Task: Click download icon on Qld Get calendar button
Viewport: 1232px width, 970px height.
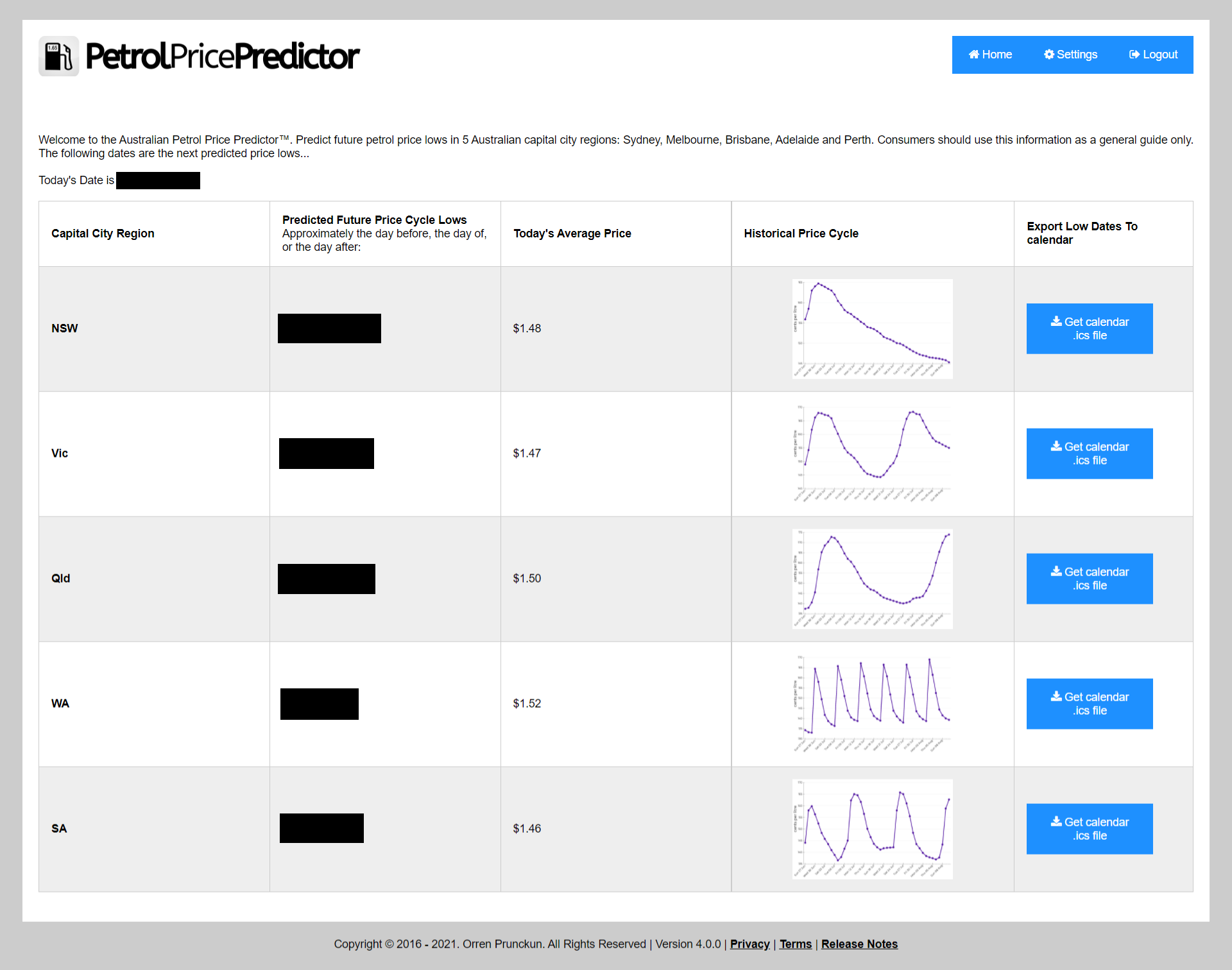Action: [x=1056, y=571]
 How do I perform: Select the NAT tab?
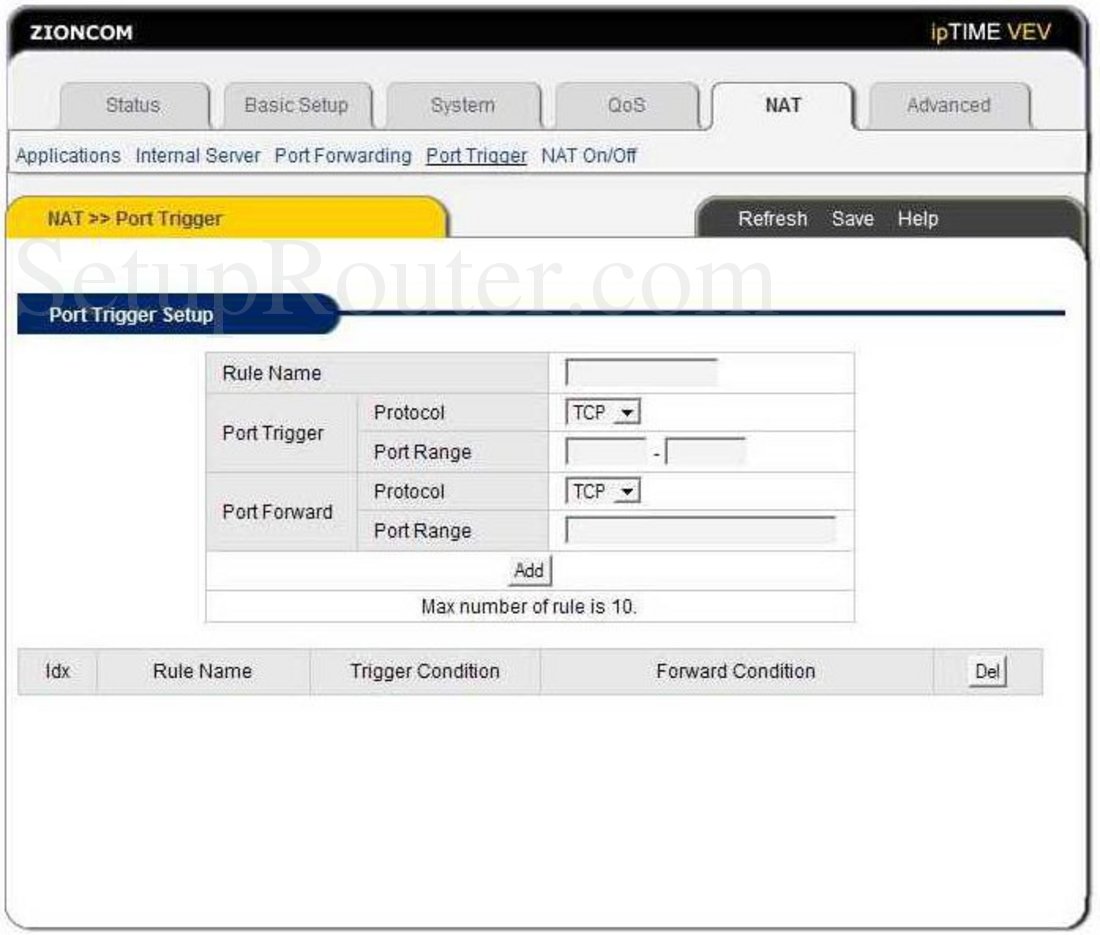coord(783,105)
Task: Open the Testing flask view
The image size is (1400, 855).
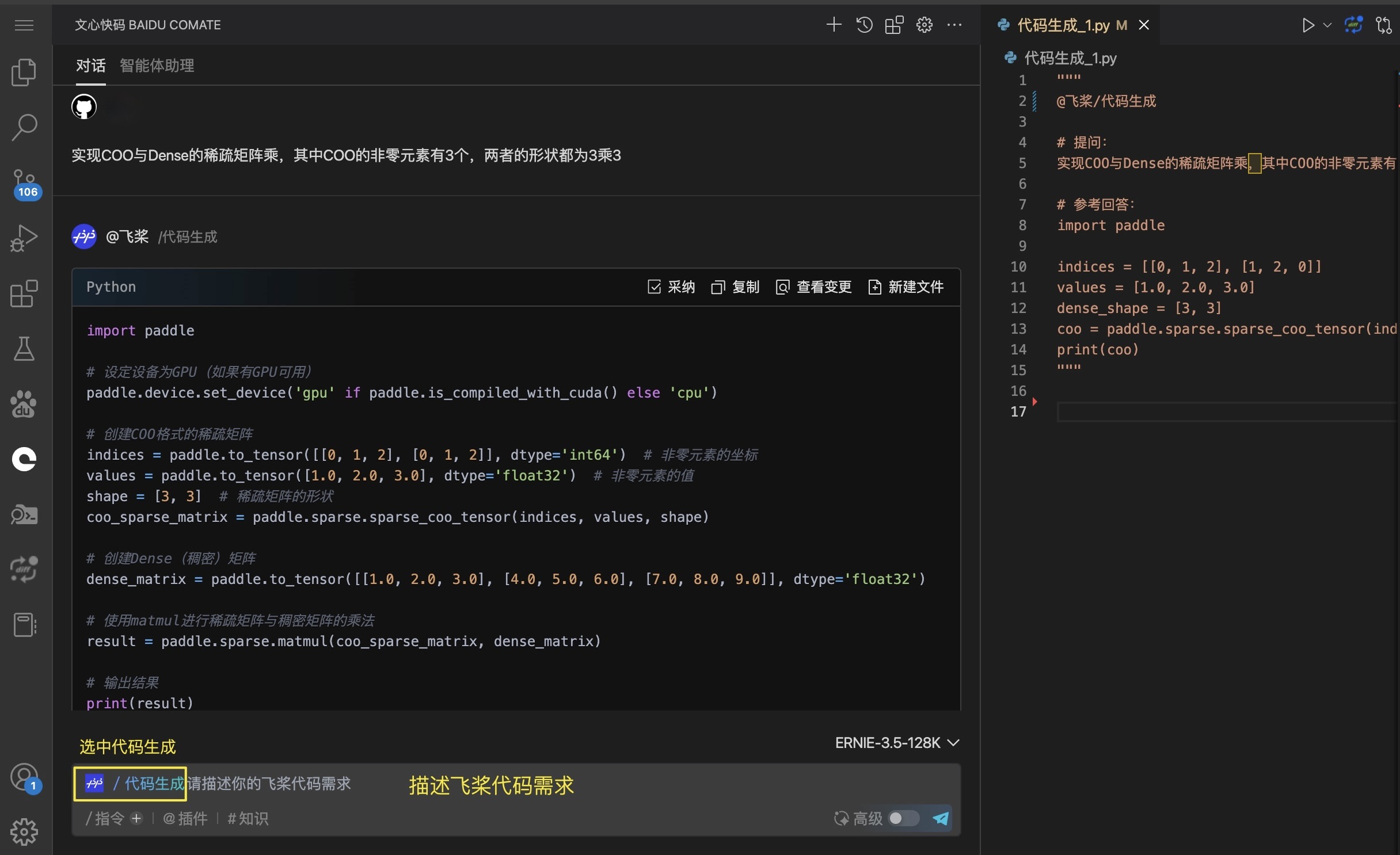Action: (24, 349)
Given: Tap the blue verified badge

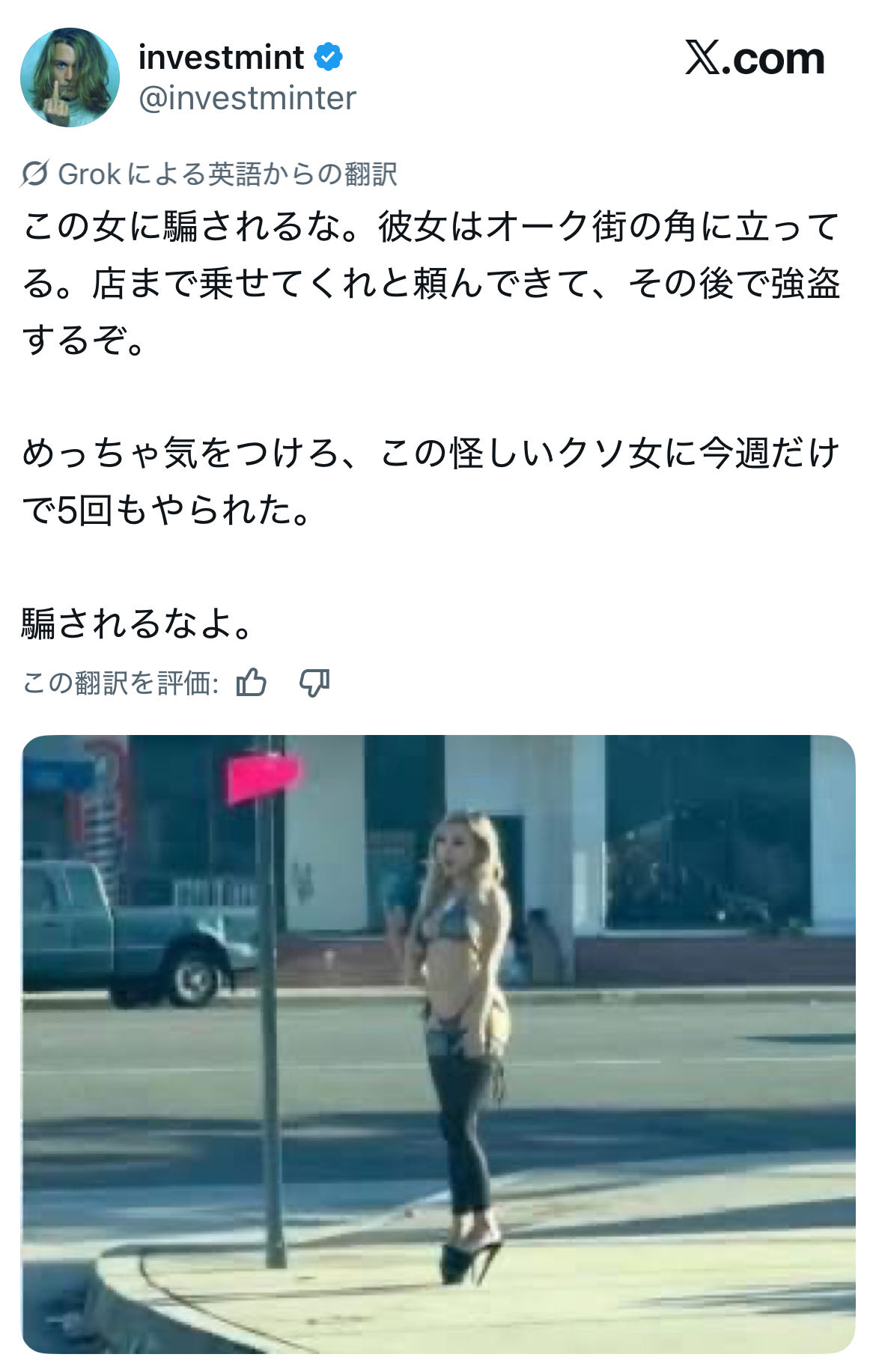Looking at the screenshot, I should click(328, 58).
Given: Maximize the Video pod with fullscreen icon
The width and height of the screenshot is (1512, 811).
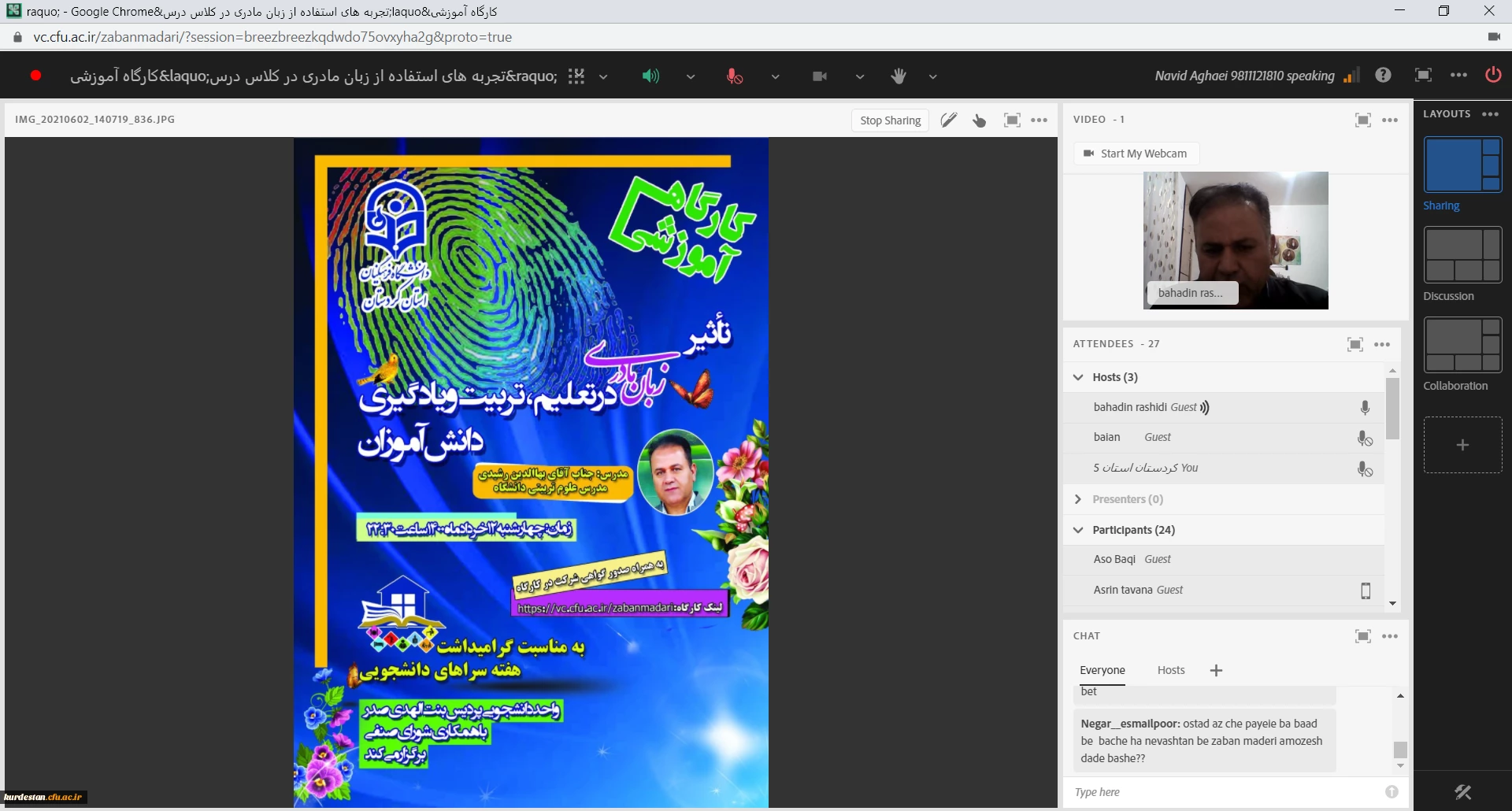Looking at the screenshot, I should pos(1362,120).
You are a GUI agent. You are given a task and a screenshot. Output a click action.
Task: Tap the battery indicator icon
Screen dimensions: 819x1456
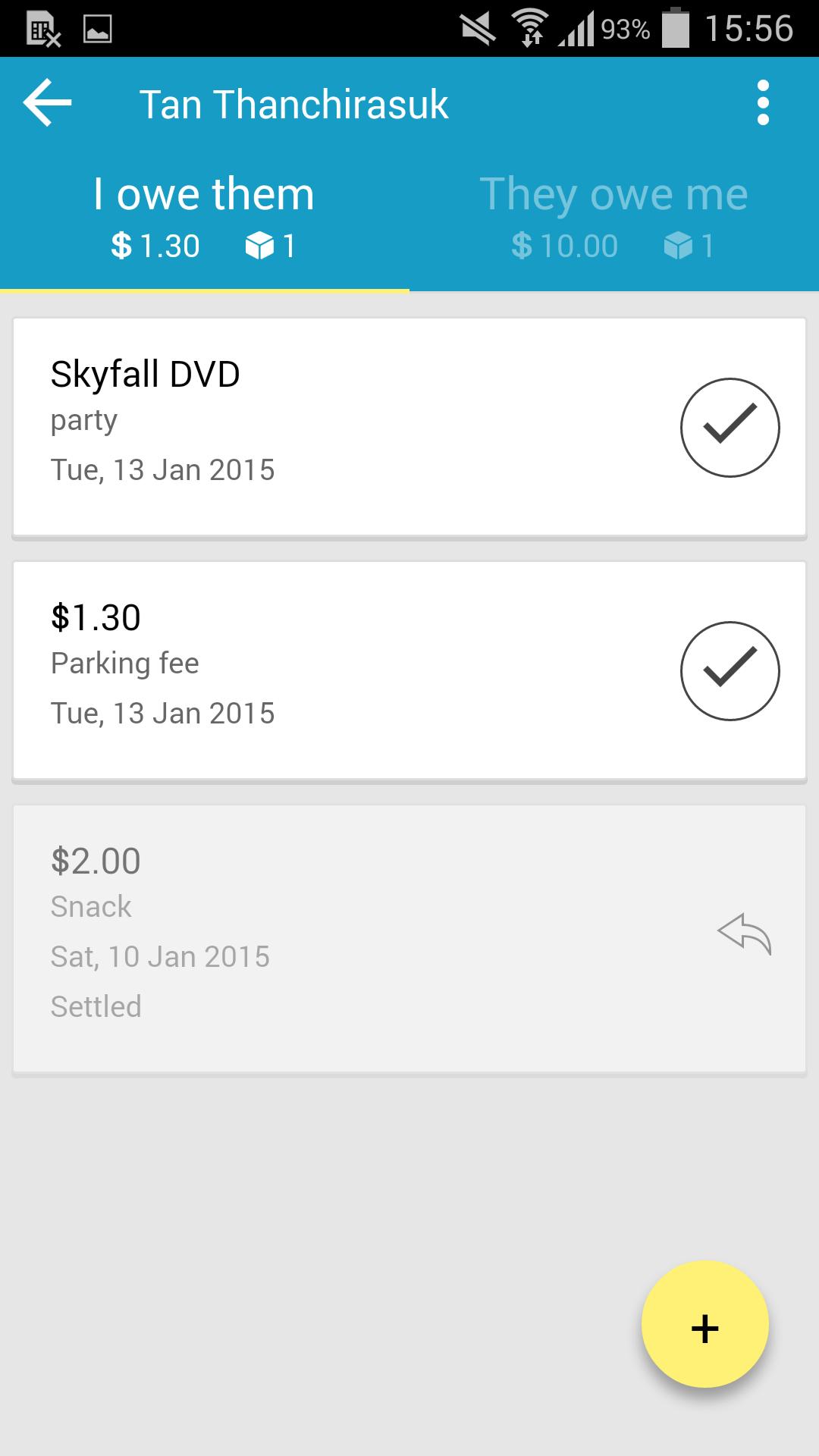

----------------

▸ **INSTRUCTION**
Pull out every line of the listing that contains the string "width". Case counts.

▸ **WRITTEN REPLY**
Viewport: 1232px width, 970px height.
The width and height of the screenshot is (1512, 811).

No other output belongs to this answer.